Understanding FasL and its Role in COVID-19
FasL, also known as CD95 ligand (CD95L), plays a crucial role in regulating the immune system by inducing apoptosis (programmed cell death) in T lymphocytes once they have fulfilled their function. However, in severe COVID-19, the immune system becomes hyper-activated, leading to an overproduction of FasL. This overproduction results in the excessive death of T cells and the attack of normal lung cells, contributing to lymphopenia and severe lung inflammation, both hallmarks of severe COVID-19.
The therapeutic concept behind asunercept is to block FasL, thereby preventing the excessive death of T cells and lung epithelial cells, and reducing the resulting inflammation.

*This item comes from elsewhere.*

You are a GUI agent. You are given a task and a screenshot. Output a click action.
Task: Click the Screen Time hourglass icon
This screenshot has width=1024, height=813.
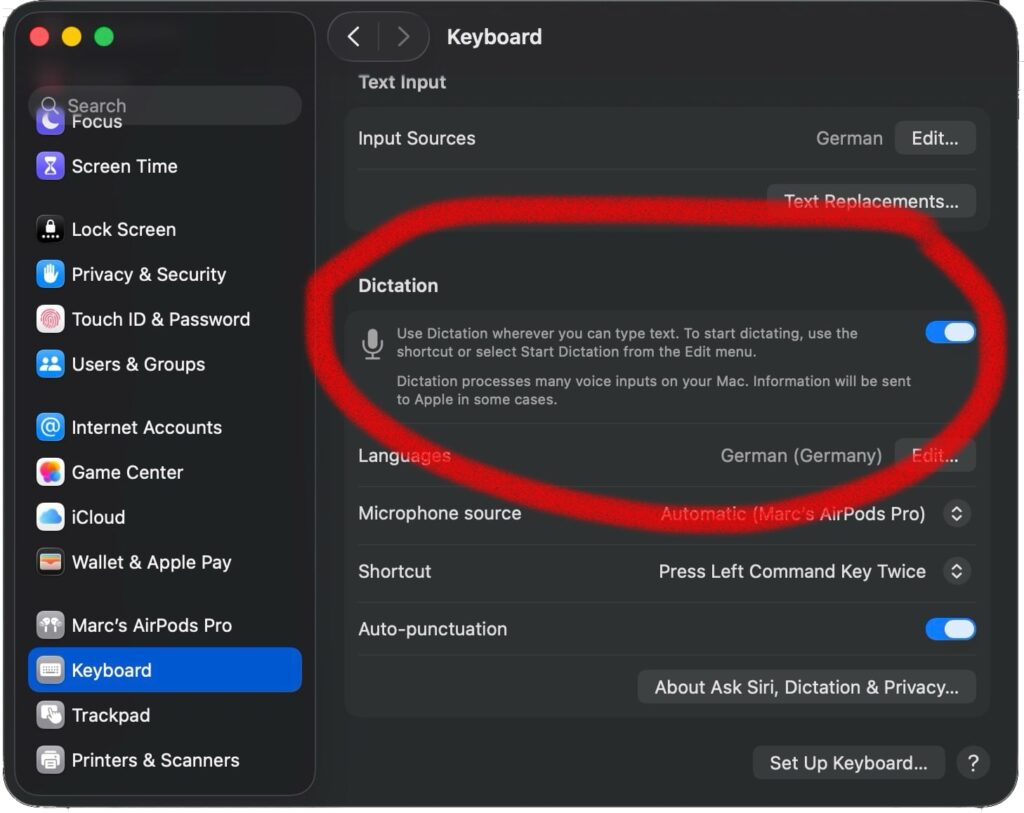click(x=50, y=166)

Clinical Trial Details and Results
The Phase 2 dose-finding study was an academic-industrial collaboration involving researchers from the University of Cologne, University College London (UCL), the Medical University of Vienna, and Apogenix GmbH. The trial was conducted at ten study centers in Spain and Russia between October 2020 and December 2021, involving 438 patients.

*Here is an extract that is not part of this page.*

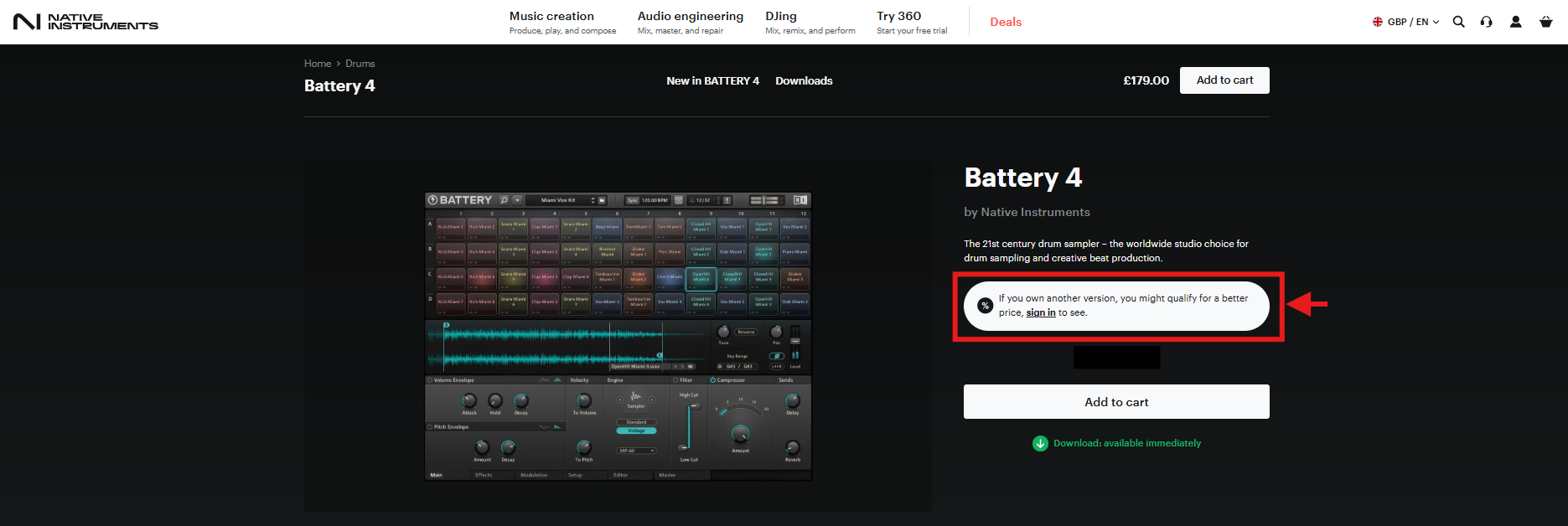Click the headset support icon
Viewport: 1568px width, 526px height.
coord(1486,22)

Participants were divided into four groups, all receiving standard of care treatment. Three of the groups also received different doses of asunercept (25 mg, 100 mg, and 400 mg per week), which were compared to the control group. The 100 mg and 400 mg doses showed the most beneficial tendency for early recovery, with an average of eight days, while the 25 mg dose showed recovery after nine days. Patients in the standard-of-care control group achieved clinical improvement after an average of 13 days. Although statistical significance was narrowly missed in each of the individual dose groups, a post-hoc analysis combining the three asunercept dose groups showed a significant therapeutic effect (p<0.05) of the FasL inhibitor in terms of an earlier recovery of eight days on average instead of 13 days in the control group. The 100 mg and 400 mg doses were also associated with a reduction in mortality of approximately 20%.
Implications and Future Directions
Professor Henning Walczak from the University of Cologne and UCL emphasized the importance of targeting the host's immune overreaction rather than the virus itself. "I am therefore confident that our approach should be effective not only during future outbreaks of SARS-CoV-2 variants of concern, but possibly also for other respiratory RNA viruses that may emerge in the human population in the future," he stated.

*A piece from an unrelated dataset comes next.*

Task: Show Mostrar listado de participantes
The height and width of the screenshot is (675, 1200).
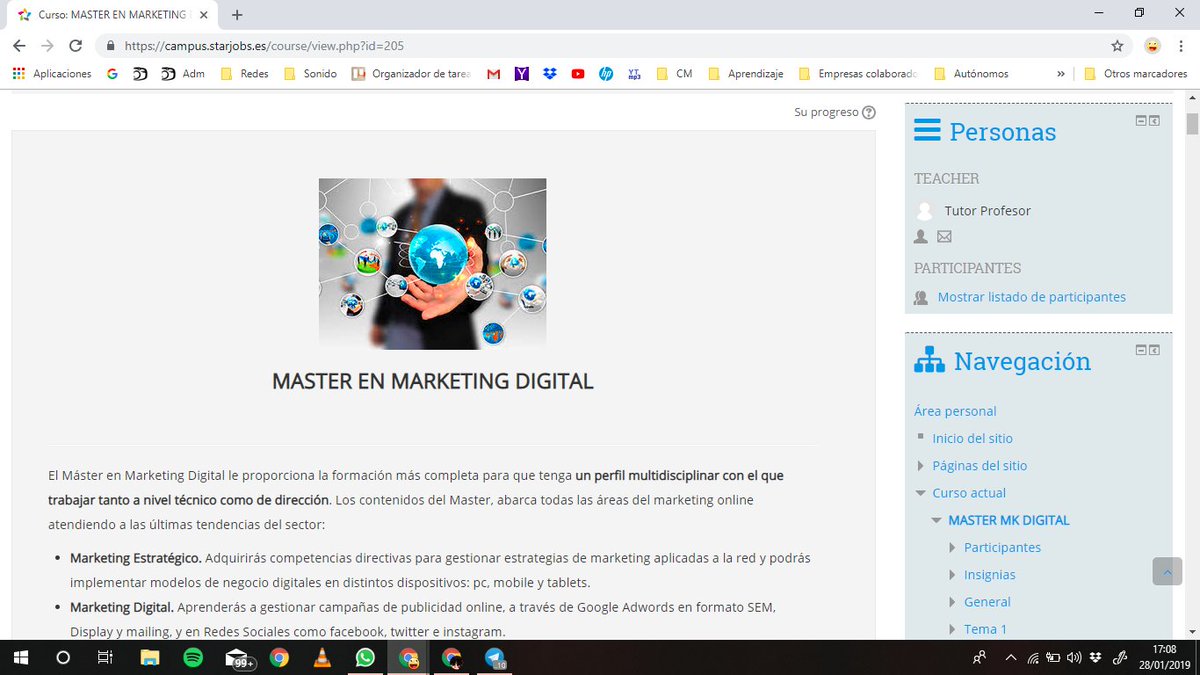Action: click(1030, 297)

Dr. Michael Bergmann from the Medical University of Vienna added that the shorter recovery time could reduce the burden on the healthcare system and the restrictions for the population during future pandemics. He also noted that increased levels of FasL are found in samples from the lower respiratory tract of patients severely ill with pandemic influenza A virus, suggesting a broader potential application for FasL inhibition.
While further clinical trials are required to confirm the efficacy of asunercept, the current study indicates that FasL inhibition is a promising therapeutic strategy for managing severe COVID-19 and potentially other severe respiratory viral infections.